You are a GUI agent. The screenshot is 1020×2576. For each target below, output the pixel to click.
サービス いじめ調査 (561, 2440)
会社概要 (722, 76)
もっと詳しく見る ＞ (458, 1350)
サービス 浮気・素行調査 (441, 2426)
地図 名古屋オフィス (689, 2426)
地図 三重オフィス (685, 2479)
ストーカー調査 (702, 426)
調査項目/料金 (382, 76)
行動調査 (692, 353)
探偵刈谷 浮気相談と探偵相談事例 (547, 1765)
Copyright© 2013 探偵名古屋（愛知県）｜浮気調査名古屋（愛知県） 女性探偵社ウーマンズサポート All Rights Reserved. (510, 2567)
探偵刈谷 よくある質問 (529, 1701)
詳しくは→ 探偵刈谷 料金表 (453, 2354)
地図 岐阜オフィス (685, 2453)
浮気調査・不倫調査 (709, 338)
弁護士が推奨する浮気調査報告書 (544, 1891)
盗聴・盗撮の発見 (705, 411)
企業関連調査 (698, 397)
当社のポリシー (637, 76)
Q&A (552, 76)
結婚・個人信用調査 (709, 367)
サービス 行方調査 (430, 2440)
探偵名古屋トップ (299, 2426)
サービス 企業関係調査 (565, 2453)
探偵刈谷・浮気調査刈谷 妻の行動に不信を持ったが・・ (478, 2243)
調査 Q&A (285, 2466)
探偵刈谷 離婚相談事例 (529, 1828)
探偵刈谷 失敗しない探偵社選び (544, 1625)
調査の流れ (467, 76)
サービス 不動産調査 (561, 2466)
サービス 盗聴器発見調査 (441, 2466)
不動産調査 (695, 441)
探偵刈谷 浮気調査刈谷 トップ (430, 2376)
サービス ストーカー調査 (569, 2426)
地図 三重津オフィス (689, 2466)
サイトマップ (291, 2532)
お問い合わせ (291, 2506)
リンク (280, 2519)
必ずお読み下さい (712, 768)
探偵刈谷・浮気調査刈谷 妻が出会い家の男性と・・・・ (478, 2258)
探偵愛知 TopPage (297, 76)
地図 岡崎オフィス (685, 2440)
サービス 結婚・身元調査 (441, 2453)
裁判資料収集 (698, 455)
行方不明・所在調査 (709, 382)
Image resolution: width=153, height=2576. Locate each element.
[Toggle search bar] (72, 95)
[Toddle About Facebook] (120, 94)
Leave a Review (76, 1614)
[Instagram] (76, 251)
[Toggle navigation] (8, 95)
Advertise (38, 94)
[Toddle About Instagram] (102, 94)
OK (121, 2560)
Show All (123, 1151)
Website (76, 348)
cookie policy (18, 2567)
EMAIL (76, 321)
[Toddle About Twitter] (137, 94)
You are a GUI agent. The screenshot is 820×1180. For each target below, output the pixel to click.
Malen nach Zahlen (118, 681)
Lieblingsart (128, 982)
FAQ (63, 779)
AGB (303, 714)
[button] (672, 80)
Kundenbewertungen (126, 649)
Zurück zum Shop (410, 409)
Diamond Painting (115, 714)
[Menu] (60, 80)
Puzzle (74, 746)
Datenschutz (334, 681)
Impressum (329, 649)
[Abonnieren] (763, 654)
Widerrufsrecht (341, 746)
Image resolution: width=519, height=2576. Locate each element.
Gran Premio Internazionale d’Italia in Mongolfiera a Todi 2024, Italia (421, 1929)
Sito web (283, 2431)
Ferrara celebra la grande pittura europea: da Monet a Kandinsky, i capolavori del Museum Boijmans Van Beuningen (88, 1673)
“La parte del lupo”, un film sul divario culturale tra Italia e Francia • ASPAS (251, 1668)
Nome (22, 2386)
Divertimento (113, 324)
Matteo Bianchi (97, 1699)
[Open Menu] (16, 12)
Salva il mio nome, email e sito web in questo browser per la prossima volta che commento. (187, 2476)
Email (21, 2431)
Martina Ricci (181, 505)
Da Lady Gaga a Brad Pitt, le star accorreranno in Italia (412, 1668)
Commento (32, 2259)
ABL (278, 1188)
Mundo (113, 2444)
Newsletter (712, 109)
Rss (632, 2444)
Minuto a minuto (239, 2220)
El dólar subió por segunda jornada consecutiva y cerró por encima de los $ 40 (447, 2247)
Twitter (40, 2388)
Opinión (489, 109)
----
Scan the data for lines containing "探偵刈谷" and copy all of them.

Final answer
探偵刈谷 浮気相談と探偵相談事例 (547, 1765)
探偵刈谷 よくある質問 (529, 1701)
詳しくは→ 探偵刈谷 料金表 (453, 2354)
探偵刈谷・浮気調査刈谷 妻の行動に不信を持ったが・・ (478, 2243)
探偵刈谷 離婚相談事例 (529, 1828)
探偵刈谷 失敗しない探偵社選び (544, 1625)
探偵刈谷 浮気調査刈谷 トップ (430, 2376)
探偵刈谷・浮気調査刈谷 妻が出会い家の男性と・・・・ (478, 2258)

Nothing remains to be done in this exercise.